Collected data
"""
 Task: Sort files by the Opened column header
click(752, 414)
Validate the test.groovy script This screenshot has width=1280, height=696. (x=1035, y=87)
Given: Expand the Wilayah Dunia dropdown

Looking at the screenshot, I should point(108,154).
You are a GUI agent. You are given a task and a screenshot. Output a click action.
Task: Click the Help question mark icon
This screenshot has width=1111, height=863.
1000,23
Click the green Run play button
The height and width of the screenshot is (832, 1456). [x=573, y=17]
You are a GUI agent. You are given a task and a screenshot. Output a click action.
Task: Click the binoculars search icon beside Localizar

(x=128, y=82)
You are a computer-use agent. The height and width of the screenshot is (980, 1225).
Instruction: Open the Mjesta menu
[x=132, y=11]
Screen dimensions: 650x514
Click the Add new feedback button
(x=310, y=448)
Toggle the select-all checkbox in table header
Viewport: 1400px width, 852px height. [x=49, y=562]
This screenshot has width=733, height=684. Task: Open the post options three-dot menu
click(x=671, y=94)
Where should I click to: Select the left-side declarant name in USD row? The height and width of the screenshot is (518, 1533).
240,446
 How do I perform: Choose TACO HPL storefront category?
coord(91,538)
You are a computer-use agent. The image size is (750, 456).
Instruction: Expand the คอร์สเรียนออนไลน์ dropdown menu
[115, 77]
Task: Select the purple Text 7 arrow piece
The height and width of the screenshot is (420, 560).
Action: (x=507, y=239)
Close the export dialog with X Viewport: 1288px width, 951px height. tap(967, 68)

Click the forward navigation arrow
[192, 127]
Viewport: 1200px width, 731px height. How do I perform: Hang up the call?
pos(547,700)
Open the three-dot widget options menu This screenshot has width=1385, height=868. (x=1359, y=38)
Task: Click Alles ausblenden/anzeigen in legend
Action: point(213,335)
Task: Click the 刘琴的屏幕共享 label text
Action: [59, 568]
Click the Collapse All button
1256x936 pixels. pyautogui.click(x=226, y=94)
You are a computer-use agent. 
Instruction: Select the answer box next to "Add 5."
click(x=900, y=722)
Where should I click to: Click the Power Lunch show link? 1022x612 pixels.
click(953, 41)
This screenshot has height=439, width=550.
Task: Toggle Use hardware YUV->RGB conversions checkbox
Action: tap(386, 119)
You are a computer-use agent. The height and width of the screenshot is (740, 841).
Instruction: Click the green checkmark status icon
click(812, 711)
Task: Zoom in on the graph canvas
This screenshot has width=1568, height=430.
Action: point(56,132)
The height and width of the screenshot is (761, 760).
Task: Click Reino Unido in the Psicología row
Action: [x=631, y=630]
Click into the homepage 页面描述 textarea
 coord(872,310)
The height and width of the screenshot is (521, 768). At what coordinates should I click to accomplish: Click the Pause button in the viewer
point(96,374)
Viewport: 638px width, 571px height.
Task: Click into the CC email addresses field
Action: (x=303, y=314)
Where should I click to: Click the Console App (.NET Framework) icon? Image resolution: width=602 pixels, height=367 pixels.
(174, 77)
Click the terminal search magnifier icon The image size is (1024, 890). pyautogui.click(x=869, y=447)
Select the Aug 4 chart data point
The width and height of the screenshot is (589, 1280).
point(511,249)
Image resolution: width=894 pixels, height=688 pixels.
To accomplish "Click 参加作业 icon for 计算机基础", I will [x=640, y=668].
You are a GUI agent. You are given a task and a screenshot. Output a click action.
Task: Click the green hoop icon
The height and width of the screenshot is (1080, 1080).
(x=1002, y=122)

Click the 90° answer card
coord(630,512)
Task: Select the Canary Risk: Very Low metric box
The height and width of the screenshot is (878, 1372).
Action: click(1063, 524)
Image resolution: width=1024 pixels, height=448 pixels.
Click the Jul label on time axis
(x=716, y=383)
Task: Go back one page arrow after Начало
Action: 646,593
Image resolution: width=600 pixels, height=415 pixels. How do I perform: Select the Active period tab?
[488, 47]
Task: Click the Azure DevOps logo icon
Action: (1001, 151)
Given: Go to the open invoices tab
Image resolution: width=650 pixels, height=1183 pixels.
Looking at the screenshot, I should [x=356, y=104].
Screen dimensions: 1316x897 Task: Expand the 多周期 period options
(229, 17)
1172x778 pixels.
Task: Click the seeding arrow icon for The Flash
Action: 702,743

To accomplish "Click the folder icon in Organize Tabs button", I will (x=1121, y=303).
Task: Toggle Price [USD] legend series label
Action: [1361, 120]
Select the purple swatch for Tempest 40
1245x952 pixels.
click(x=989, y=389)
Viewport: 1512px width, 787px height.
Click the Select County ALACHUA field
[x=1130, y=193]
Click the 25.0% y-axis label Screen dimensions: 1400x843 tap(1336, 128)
"""
◆ Exercise description: Write out the entire listing above line for line, with no changes.

◆ Answer for this exercise:
 Task: Sort files by the Opened column header
click(752, 414)
Validate the test.groovy script This screenshot has width=1280, height=696. (x=1035, y=87)
Given: Expand the Wilayah Dunia dropdown

Looking at the screenshot, I should point(108,154).
You are a GUI agent. You are given a task and a screenshot. Output a click action.
Task: Click the Help question mark icon
This screenshot has width=1111, height=863.
1000,23
Click the green Run play button
The height and width of the screenshot is (832, 1456). [x=573, y=17]
You are a GUI agent. You are given a task and a screenshot. Output a click action.
Task: Click the binoculars search icon beside Localizar

(x=128, y=82)
You are a computer-use agent. The height and width of the screenshot is (980, 1225).
Instruction: Open the Mjesta menu
[x=132, y=11]
Screen dimensions: 650x514
Click the Add new feedback button
(x=310, y=448)
Toggle the select-all checkbox in table header
Viewport: 1400px width, 852px height. [x=49, y=562]
This screenshot has width=733, height=684. Task: Open the post options three-dot menu
click(x=671, y=94)
Where should I click to: Select the left-side declarant name in USD row? The height and width of the screenshot is (518, 1533).
240,446
 How do I perform: Choose TACO HPL storefront category?
coord(91,538)
You are a computer-use agent. The image size is (750, 456).
Instruction: Expand the คอร์สเรียนออนไลน์ dropdown menu
[115, 77]
Task: Select the purple Text 7 arrow piece
The height and width of the screenshot is (420, 560).
Action: (x=507, y=239)
Close the export dialog with X Viewport: 1288px width, 951px height. tap(967, 68)

Click the forward navigation arrow
[192, 127]
Viewport: 1200px width, 731px height. How do I perform: Hang up the call?
pos(547,700)
Open the three-dot widget options menu This screenshot has width=1385, height=868. (x=1359, y=38)
Task: Click Alles ausblenden/anzeigen in legend
Action: point(213,335)
Task: Click the 刘琴的屏幕共享 label text
Action: [59, 568]
Click the Collapse All button
1256x936 pixels. pyautogui.click(x=226, y=94)
You are a computer-use agent. 
Instruction: Select the answer box next to "Add 5."
click(x=900, y=722)
Where should I click to: Click the Power Lunch show link? 1022x612 pixels.
click(953, 41)
This screenshot has height=439, width=550.
Task: Toggle Use hardware YUV->RGB conversions checkbox
Action: tap(386, 119)
You are a computer-use agent. The height and width of the screenshot is (740, 841).
Instruction: Click the green checkmark status icon
click(812, 711)
Task: Zoom in on the graph canvas
This screenshot has width=1568, height=430.
Action: point(56,132)
The height and width of the screenshot is (761, 760).
Task: Click Reino Unido in the Psicología row
Action: [x=631, y=630]
Click into the homepage 页面描述 textarea
 coord(872,310)
The height and width of the screenshot is (521, 768). At what coordinates should I click to accomplish: Click the Pause button in the viewer
point(96,374)
Viewport: 638px width, 571px height.
Task: Click into the CC email addresses field
Action: (x=303, y=314)
Where should I click to: Click the Console App (.NET Framework) icon? Image resolution: width=602 pixels, height=367 pixels.
(174, 77)
Click the terminal search magnifier icon The image size is (1024, 890). pyautogui.click(x=869, y=447)
Select the Aug 4 chart data point
The width and height of the screenshot is (589, 1280).
point(511,249)
Image resolution: width=894 pixels, height=688 pixels.
To accomplish "Click 参加作业 icon for 计算机基础", I will [x=640, y=668].
You are a GUI agent. You are given a task and a screenshot. Output a click action.
Task: Click the green hoop icon
The height and width of the screenshot is (1080, 1080).
(x=1002, y=122)

Click the 90° answer card
coord(630,512)
Task: Select the Canary Risk: Very Low metric box
The height and width of the screenshot is (878, 1372).
Action: click(1063, 524)
Image resolution: width=1024 pixels, height=448 pixels.
Click the Jul label on time axis
(x=716, y=383)
Task: Go back one page arrow after Начало
Action: 646,593
Image resolution: width=600 pixels, height=415 pixels. How do I perform: Select the Active period tab?
[488, 47]
Task: Click the Azure DevOps logo icon
Action: (1001, 151)
Given: Go to the open invoices tab
Image resolution: width=650 pixels, height=1183 pixels.
Looking at the screenshot, I should [x=356, y=104].
Screen dimensions: 1316x897 Task: Expand the 多周期 period options
(229, 17)
1172x778 pixels.
Task: Click the seeding arrow icon for The Flash
Action: 702,743

To accomplish "Click the folder icon in Organize Tabs button", I will (x=1121, y=303).
Task: Toggle Price [USD] legend series label
Action: [1361, 120]
Select the purple swatch for Tempest 40
1245x952 pixels.
click(x=989, y=389)
Viewport: 1512px width, 787px height.
Click the Select County ALACHUA field
[x=1130, y=193]
Click the 25.0% y-axis label Screen dimensions: 1400x843 tap(1336, 128)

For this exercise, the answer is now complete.